Attivista ambientale e autore di versi, portavoce delle rivendicazioni delle popolazioni del Delta del Niger, nei confronti delle multinazionali responsabili di continue perdite di petrolio che danneggiano l’ecosistema della zona. Sarà impiccato negli anni ’90

1994, Nigeria. Un uomo, un poeta e attivista ambientale verrà impiccato per aver combattuto il potere delle multinazionali, a danno della natura, per il perseguimento del lurido profitto. Si parla di Ken Saro Wiwa, uno dei tanti “eroi dei nostri tempi”. Esponente di spicco del Movimento per la Sopravvivenza del Popolo Ogoni (di cui ne faceva parte) decise di alzare la testa e pugno nei confronti di una delle tante multinazionali di cui il petrolio era, ed è, linfa vitale. Nel processo, durato fino al 2009, sarà coinvolta anche la Shell, fino ad un patteggiamento pari a 15,5 milioni di dollari “per invogliare il processo di riconciliazione”. Si sa però che il potere dei poeti risiede per lo più nelle parole, che colpiscono più veloci di un battito di ciglia. De la “La vera prigione” non sappiamo il momento in cui fu scritta, probabile durante la prigionia antecedente la morte; ma è facile capire il messaggio che voleva lasciare; la vera prigione va al di la delle mura imposte, del sangue innocente: “Non è il tetto che perde Non sono nemmeno le zanzare che ronzano Nella umida, misera cella. Non è il rumore metallico della chiave Mentre il secondino ti chiude dentro. Non sono le meschine razioni insufficienti per uomo o bestia Neanche il nulla del giorno Che sprofonda nel vuoto della notte Non è Non è Non è”. Per Saro Wiwa la prigione vera è altrove, dunque. Il tutto parte dal marcio imposto dalla società alla vita corrente:” Sono le bugie che ti hanno martellato Le orecchie per un’intera generazione È il poliziotto che corre all’impazzata in un raptus omicida Mentre esegue a sangue freddo ordini sanguinari In cambio di un misero pasto al giorno. Il magistrato che scrive sul suo libro La punizione, lei lo sa, è ingiusta- per poi giungere ad un crescendo che sa di cazzotto- La decrepitezza morale L’inettitudine mentale Che concede alla dittatura una falsa legittimazione La vigliaccheria travestita da obbedienza In agguato nelle nostre anime denigrate È la paura di calzoni inumiditi Non osiamo eliminare la nostra urina È questo È questo È questo Amico mio, è questo che trasforma il nostro mondo libero In una cupa prigione”.

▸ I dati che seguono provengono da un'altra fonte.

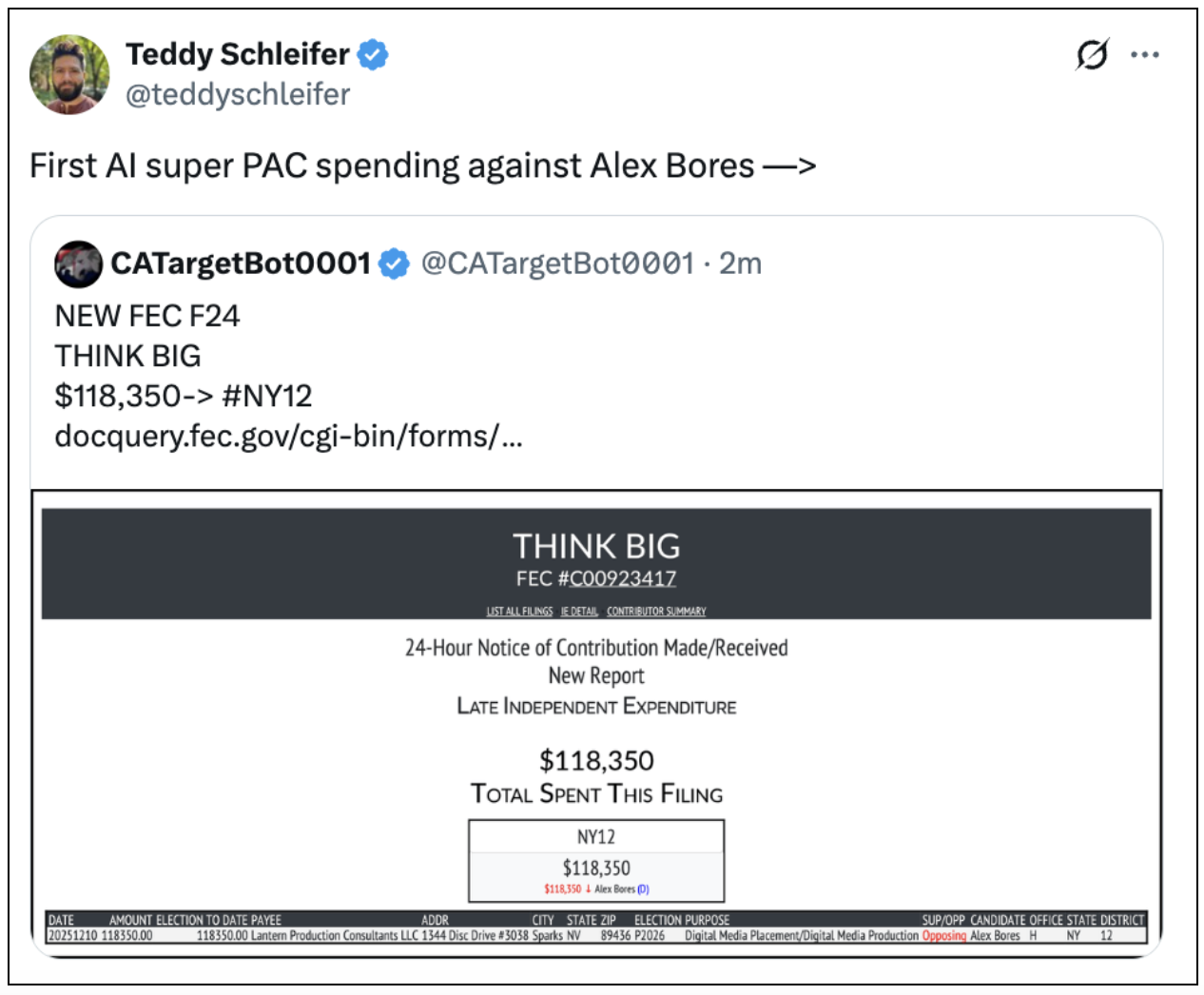This screenshot has width=1204, height=995.
Task: Click the blue (D) party link
Action: (643, 889)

Ricapitolando: inettitudine mentale, decrepitezza morale, falsa legittimazione, vigliaccheria. E ricapitolando ancora, e ancora:
È la paura di calzoni inumiditi Non osiamo eliminare la nostra urina, È questo Amico mio, è questo che trasforma il nostro mondo libero In una cupa prigione.
“ Tutti noi siamo di fronte alla Storia”.